Are you playing to play, or Playing to Win?

Introduced in 2013 by A.G. Lafley and Roger Martin, Playing to Win is the business strategy framework we use at Greenhawk. It’s unlike traditional strategic planning processes where the emphasis is on creating a perfect, detailed articulation of the company’s future. In Playing to Win, we make an integrated set of five choices that set the stage for effective action across the organisation:

  • What is our winning aspiration?
  • Where will we play?
  • How will we win?
  • What capabilities must be in place?
  • What management systems are required?

 

 

The framework is based on three key ideas:

1. Strategy is about choices.

To win, a company must choose to do some things and not others. To compete effectively, an organisation must make choices about what it will and won’t do, who it will and won’t serve, and where it will and won’t devote resources. When it fails to make choices, a company attempts to be all things to all people and winds up being largely mediocre.

Making choices can feel daunting, of course. We all like to keep our options open. But without making choices, we can’t win. We can’t provide enough value to customers, give meaning to employees, or generate the ongoing profits that sustain an organisation over the long term. In the Playing to Win framework, strategy is an integrated set of choices that uniquely positions the firm in its industry to create sustainable advantage and superior value relative to the competition.
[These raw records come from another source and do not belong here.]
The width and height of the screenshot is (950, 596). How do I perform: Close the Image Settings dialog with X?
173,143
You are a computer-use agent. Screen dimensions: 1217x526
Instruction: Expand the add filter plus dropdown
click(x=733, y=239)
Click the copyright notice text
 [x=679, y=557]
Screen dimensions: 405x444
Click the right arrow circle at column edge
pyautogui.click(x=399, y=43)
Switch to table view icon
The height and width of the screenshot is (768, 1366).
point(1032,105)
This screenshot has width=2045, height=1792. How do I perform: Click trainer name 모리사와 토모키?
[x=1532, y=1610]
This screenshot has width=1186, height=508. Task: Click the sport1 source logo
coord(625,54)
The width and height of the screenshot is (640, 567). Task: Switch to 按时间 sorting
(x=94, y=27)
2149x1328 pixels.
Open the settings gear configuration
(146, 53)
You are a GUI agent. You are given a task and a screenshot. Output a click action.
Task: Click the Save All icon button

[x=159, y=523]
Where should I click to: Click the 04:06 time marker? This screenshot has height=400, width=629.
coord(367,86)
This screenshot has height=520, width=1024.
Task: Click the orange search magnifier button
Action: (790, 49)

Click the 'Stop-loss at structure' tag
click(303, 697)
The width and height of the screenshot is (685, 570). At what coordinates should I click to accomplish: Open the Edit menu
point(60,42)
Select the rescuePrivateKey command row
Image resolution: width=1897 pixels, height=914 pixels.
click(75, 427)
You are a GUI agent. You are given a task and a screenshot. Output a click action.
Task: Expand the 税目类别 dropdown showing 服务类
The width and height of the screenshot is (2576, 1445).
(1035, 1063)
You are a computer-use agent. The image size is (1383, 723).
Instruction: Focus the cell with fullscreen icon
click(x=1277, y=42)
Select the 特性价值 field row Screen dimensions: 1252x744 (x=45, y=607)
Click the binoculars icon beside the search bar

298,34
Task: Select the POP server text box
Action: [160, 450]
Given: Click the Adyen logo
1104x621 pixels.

2. Strategy is about increasing our odds of success, not guaranteeing it.

In strategy, there are no absolute answers. We’re dealing with the future, and there is no way to eliminate uncertainties around customer response and competitor reaction, no matter how much planning and analysis we do. In the end, building a strategy isn’t about achieving perfection; it’s about improving our odds. The goal of the Playing to Win process is to help us generate and think through strategic possibilities, increasing our confidence in the choices we make.

3. Strategy-making combines rigour and creativity.

Crafting a strategy requires both the creativity to generate new possibilities and the rigour to test them.